**Exercise:** Go through the entries below and print, exactly, the lines starting at the one with "The image size is (1393, 783)." and ending at the one with "Select the 2009 row label", keeping both ends and no others.
[[ Listed records open ]]
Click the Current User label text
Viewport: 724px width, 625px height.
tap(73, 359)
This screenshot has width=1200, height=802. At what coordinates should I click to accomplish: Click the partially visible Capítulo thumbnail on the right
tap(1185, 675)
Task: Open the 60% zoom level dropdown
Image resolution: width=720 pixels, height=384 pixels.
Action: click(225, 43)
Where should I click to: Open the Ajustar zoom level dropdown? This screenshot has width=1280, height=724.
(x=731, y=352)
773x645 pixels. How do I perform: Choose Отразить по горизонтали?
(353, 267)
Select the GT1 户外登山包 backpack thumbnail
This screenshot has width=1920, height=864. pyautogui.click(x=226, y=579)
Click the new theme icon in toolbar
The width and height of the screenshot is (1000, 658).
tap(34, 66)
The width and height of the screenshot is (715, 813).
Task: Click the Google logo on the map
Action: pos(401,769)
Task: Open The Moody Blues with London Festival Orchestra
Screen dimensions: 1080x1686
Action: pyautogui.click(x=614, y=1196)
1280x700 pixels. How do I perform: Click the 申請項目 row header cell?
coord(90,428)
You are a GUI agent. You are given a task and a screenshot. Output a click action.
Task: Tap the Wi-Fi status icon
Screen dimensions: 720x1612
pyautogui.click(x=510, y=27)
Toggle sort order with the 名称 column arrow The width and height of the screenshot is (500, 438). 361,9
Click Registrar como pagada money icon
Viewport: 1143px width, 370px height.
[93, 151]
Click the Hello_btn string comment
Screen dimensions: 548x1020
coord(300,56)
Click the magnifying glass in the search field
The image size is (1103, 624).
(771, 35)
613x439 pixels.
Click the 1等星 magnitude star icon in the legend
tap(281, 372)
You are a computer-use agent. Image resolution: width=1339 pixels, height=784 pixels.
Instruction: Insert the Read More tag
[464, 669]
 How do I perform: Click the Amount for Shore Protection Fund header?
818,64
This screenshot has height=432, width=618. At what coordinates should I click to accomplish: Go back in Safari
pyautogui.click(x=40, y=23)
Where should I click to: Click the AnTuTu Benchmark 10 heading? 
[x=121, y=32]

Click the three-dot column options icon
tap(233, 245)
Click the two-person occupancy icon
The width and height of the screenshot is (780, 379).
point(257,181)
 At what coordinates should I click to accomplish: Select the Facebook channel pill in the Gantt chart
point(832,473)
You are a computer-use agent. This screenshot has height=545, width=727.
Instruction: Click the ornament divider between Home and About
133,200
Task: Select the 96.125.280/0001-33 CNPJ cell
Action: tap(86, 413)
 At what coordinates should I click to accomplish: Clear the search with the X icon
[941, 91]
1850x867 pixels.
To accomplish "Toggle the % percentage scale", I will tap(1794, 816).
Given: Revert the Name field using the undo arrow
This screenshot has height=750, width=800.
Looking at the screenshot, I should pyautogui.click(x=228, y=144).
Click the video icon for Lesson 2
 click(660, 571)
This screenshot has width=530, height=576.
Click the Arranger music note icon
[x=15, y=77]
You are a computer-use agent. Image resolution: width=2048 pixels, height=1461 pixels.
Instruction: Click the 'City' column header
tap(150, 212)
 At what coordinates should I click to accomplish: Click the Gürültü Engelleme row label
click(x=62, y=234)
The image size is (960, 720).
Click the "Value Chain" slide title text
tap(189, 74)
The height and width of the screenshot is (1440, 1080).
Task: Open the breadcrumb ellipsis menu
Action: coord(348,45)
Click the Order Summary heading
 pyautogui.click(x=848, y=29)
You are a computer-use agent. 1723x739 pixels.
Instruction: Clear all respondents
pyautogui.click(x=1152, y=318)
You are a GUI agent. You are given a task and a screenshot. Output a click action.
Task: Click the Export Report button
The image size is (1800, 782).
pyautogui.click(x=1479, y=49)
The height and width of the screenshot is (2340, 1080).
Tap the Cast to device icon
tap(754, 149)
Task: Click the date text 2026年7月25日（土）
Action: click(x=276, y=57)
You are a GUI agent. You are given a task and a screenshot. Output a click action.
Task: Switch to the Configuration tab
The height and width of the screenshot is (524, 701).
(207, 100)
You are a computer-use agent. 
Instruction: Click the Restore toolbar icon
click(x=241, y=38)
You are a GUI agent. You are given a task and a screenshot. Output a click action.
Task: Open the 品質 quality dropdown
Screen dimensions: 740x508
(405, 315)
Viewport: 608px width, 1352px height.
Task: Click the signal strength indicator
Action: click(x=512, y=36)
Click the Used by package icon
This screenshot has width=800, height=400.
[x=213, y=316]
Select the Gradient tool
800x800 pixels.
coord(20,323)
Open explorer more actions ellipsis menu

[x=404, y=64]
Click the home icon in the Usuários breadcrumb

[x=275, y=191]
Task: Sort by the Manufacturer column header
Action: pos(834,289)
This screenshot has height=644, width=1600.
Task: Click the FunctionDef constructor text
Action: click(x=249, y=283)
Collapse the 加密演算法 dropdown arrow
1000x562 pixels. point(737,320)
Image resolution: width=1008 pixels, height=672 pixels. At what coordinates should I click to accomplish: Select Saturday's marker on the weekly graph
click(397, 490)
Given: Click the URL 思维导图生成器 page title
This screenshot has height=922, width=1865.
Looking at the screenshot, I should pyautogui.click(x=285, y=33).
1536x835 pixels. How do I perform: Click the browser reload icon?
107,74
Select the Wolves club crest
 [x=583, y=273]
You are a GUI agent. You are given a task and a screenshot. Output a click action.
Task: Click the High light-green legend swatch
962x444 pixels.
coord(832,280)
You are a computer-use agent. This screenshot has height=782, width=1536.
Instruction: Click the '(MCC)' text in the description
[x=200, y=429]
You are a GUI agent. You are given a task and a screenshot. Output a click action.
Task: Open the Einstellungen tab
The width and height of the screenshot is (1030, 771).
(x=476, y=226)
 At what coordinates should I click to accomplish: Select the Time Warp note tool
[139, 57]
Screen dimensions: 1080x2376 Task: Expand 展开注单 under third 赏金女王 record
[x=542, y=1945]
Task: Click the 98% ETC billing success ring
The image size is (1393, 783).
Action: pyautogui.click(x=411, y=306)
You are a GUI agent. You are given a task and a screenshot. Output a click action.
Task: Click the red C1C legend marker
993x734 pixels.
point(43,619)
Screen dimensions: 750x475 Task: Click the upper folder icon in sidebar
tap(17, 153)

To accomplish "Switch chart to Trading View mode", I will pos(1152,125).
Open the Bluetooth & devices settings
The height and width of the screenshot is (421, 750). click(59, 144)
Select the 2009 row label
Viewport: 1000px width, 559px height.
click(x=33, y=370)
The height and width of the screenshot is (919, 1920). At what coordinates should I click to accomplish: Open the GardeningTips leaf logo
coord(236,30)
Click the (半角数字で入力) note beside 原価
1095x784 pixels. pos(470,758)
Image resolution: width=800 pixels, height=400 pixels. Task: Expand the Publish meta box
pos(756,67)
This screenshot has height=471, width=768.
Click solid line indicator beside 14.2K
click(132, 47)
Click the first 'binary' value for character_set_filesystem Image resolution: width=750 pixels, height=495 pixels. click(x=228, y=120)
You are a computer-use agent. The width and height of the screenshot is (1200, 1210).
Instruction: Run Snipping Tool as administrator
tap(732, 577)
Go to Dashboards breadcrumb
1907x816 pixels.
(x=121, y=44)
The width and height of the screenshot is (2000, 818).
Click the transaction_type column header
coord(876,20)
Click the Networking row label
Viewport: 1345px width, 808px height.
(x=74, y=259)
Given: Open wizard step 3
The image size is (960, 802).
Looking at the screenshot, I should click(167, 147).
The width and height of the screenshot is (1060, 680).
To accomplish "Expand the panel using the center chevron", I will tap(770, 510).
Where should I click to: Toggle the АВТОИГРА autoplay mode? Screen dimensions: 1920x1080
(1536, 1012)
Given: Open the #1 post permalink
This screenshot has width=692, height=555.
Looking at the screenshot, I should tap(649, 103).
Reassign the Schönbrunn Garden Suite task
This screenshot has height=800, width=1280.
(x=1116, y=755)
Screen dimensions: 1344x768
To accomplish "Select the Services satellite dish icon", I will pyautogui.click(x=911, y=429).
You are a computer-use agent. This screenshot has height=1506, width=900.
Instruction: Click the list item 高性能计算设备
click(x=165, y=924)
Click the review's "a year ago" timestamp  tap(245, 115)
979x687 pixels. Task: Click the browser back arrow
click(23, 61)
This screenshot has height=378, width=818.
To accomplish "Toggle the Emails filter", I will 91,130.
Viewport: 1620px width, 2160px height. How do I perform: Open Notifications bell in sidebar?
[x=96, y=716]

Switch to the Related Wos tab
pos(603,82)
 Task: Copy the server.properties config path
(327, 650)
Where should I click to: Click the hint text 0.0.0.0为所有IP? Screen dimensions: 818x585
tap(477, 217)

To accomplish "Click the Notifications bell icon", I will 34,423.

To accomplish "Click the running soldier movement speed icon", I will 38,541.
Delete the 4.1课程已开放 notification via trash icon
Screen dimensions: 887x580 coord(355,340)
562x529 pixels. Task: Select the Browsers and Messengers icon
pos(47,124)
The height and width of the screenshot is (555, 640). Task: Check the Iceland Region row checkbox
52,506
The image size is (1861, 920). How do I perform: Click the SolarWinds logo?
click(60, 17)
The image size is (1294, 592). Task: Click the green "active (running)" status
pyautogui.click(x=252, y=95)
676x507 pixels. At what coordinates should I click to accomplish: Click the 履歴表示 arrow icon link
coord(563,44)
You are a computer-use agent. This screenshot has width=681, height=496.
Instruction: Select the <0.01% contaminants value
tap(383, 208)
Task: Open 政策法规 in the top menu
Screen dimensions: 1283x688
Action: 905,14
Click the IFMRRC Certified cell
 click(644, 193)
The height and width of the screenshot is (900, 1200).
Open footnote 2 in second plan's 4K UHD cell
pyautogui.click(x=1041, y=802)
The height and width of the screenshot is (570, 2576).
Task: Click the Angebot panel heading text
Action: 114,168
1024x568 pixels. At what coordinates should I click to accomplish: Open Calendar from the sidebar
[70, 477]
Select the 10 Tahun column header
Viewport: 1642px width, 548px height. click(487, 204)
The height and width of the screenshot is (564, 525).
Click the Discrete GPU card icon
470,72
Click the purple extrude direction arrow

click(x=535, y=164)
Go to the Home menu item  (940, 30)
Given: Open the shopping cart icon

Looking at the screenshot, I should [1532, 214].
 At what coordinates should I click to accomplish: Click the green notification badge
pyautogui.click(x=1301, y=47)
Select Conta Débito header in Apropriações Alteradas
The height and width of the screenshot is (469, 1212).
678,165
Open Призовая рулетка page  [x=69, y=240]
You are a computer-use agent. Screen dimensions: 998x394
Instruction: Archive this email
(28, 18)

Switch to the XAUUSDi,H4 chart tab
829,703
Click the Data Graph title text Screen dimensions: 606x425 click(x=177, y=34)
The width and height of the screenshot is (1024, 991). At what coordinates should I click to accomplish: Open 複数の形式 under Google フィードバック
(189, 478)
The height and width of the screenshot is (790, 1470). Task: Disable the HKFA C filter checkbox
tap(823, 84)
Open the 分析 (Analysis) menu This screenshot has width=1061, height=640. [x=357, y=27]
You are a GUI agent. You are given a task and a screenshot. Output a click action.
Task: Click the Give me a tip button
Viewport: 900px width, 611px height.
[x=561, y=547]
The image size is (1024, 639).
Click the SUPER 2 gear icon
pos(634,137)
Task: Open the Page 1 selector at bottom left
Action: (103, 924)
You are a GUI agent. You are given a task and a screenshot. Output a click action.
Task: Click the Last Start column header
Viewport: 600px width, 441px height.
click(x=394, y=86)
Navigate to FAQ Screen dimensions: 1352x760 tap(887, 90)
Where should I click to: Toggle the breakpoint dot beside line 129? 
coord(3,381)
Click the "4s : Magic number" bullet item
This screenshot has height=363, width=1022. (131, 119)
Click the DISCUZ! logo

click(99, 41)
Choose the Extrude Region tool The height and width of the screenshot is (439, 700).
[[ Listed records closed ]]
**Response to this task:**
The image size is (1393, 783).
Action: pyautogui.click(x=411, y=306)
You are a GUI agent. You are given a task and a screenshot. Output a click action.
Task: Click the red C1C legend marker
993x734 pixels.
point(43,619)
Screen dimensions: 750x475 Task: Click the upper folder icon in sidebar
tap(17, 153)

To accomplish "Switch chart to Trading View mode", I will pos(1152,125).
Open the Bluetooth & devices settings
The height and width of the screenshot is (421, 750). click(59, 144)
Select the 2009 row label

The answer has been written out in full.